**What you need to do**
A: In the article on the Silver Spring music hall, where does Leggett's plan put the Fillmore music hall?
B: Please explain, using the article on the Silver Spring music hall, why the Lees want protection in exchange for their land.
C: Carry on the article about the Silver Spring music hall from its last sentence.

Monday, August 25, 2008

Developing Dissonance - Washington Post

Music Hall Planned In Silver Spring Stuck On a Note of Discord

By Ann E. Marimow
Washington Post Staff Writer
Monday, August 25, 2008; B01

If any family can be considered the founding family of Silver Spring, it is the Lees.

Bruce and Blair Lee's great-great-great-grandfather bought the land that is now South Silver Spring before the Civil War and built a summer home there that he named Silver Spring. The family's real estate business went on to develop nearby apartments, a shopping center and Lee Plaza, the art deco-style office building that towers over the corner of Colesville Road and Georgia Avenue.

Yet the Lees find themselves caught in a political struggle, involving the very place where their roots run so deep, over Montgomery County Executive Isiah Leggett's (D) high-profile redevelopment proposal to bring a live music venue to downtown Silver Spring.

Leggett's plan to open one of Live Nation's Fillmore music halls at the site of an old J.C. Penney store depends on $8 million in taxpayer funds -- and the donation of land by the Lee Development Group. In exchange, the Lees want a measure of protection to ensure that the county's project does not interfere with an adjacent development they are considering.

To the county's chief planner, Royce Hanson, the protection the Lees are seeking would give them a "blank check." To the Lees and Leggett, the family is giving up valuable land and needs assurances that Montgomery's development rules will not change midcourse. By their own account, the Lees run a conservative, risk-averse and closely held family operation.

"My relatives understand that this county is crazy. None of them trust the county," said Bruce Lee, the company's president, who shares that mistrust.

Cousins Bruce and Blair took on leading roles at Lee Development Group after the death in 2003 of another cousin, E. Brooke Lee, who had led the company for more than two decades.

Blair Lee, 63, is the hyper-political Gazette newspaper columnist and WBAL (1090 AM) radio commentator, who works behind the scenes providing strategic advice. His father, the late Blair Lee III, was the Maryland lieutenant governor who finished out the gubernatorial term of Marvin Mandel after Mandel was convicted of mail fraud and racketeering.

Bruce Lee, 44, is the music hall project's genial, boyish public face, who makes the rounds at the County Council. He joined the company after college, working the hands-on property management side of the business and delving into Silver Spring's revitalization debates.

"If you're talking to Bruce, you are talking to Blair and vice versa," said longtime friend Kevin Maloney, who runs a commercial real estate firm in Bethesda. "Their styles are different and their responsibilities are different, but they are working for the same end result."

There was Bruce Lee last month, flustered, his head shaking after county planners unanimously panned the land-use proposals that supporters say are needed to make the music hall a reality. Planning Board members, while supportive of the project, said Leggett's deal with the Lees would wipe out their leverage to negotiate for public space and potentially delay other construction projects for up to 15 years. Board member John M. Robinson, who counts Bruce Lee as a good friend, called the county's case for the land-use measures a "charade" that would give the Lees "privileged status."

It is unclear how the board's recommendation will influence the council when it takes up the measures next month. Leggett said last week he has "strong support" on the nine-member council, in addition to backing from a long list of business and community leaders, but he could not say whether he has five votes.

**Dataset content**

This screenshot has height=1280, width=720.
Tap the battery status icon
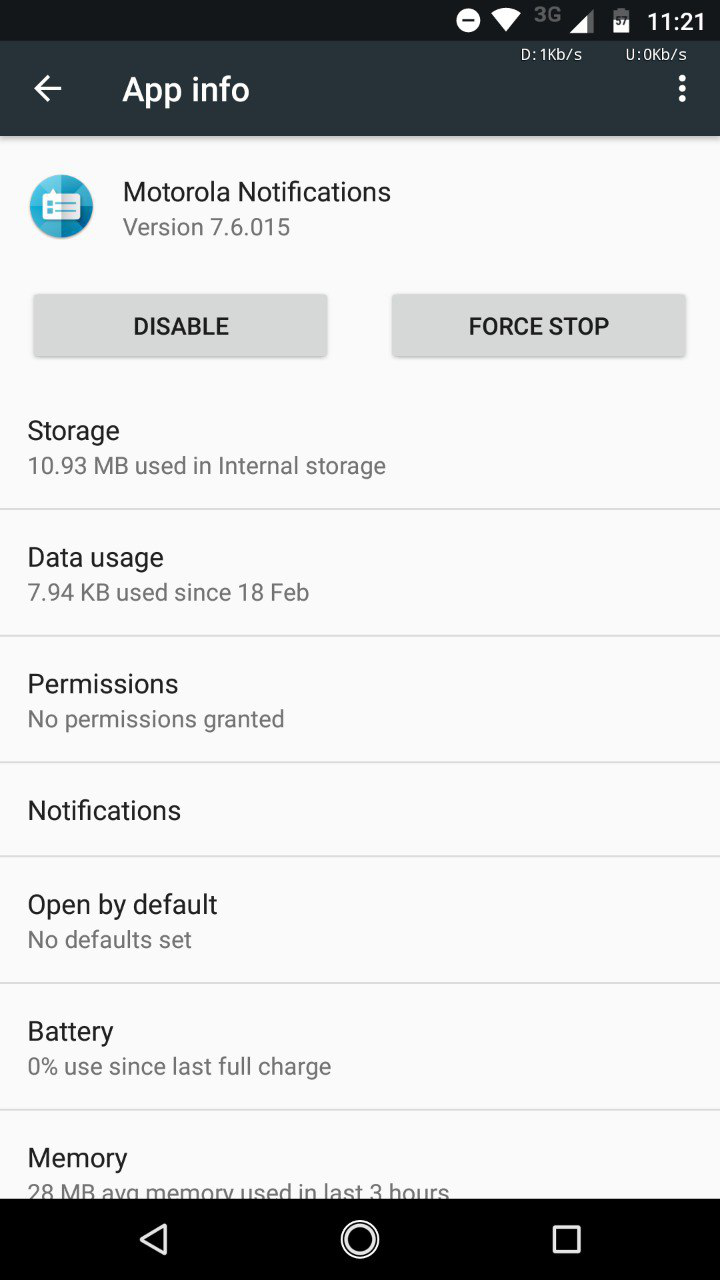point(621,20)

**Results for the exercise**
A: At the site of an old J.C. Penney store.

B: The Lees are giving up valuable land and want assurance that Montgomery's development rules will not change midcourse. They also want to make sure the county's project does not interfere with an adjacent development they are considering.

C:
At home in Kensington, Bruce Lee has for six years kept a yellow sticky note on his bathroom mirror to remind him that the family will not be forced into building on its surrounding property until market conditions are ripe. The note reads, "Remember: This is a Montgomery County economic development initiative and the county came to you."

To understand his caution, it helps to know the history of Lee Plaza. The building opened in the late 1980s, just as a real estate recession hit. For three years, the $21.5 million building was 80 to 85 percent vacant.

Still, it has been 18 years since the Lees demolished the J.C. Penney building now slated for the Fillmore, leaving the prime property fallow across the street from the American Film Institute's Silver Theater. Some developers privately ask what the Lees were waiting for, while others say the family was wise not to get out in front.

Developer Lloyd Moore, a veteran of the Silver Spring redevelopment wars, said there was so much bitterness and controversy at the time, "I don't see why anyone would participate in that environment."

The path to building the Fillmore is unprecedented in local land-use history because the music hall, which would count as the Lee group's public amenity and public-use space, would be built before the Lees commit to an adjacent project.

"He's kind of handing off his bargaining chip before he knows what he's going to need to strike a deal," Silver Spring developer Bryant Foulger said of the risk to the Lees.

Though they are not risk-taking developers, the Lees know how to play hardball. Leggett and the Lees pulled the plug on an earlier deal with the Alexandria-based Birchmere Music Hall after it had been in the works for five years under former county executive Douglas M. Duncan. They got spooked in part when the Birchmere began talking about opening a restaurant and club in Loudoun County. Bruce Lee moved quickly to line up Live Nation. Birchmere representatives declined to comment for this article.

The politically prominent Lee family name turned out to be a surprising liability when Leggett went searching for state money for the music hall. The cousins' grandfather, Col. E. Brooke Lee, was speaker of the Maryland House of Delegates and in 1913 their great-grandfather became the first popularly elected U.S. senator. Blair Lee ran his father's unsuccessful campaign for governor in the 1970s, and then was Montgomery's lobbyist in Annapolis.

But for years, Blair Lee has taken shots at state legislators in his weekly column, deriding Montgomery's delegation for being disorganized, weak and a laughingstock at the State House.

"Until MoCo stands up on its hind legs, it will always be shortchanged, double-crossed and pushed around," Blair Lee wrote in his assessment of the 2008 legislative session.

"I'm sure that it wasn't a plus," Del. Sheila Hixson (D), a friend and neighbor, said of the project's connection to the Lees.

In a column this month, Blair Lee blasted Baltimore's plans to use state dollars to pay for a new $400 million sports arena: "If you need a big new arena to assuage your inferiority complex, pay for it yourself. Don't pass me the tab."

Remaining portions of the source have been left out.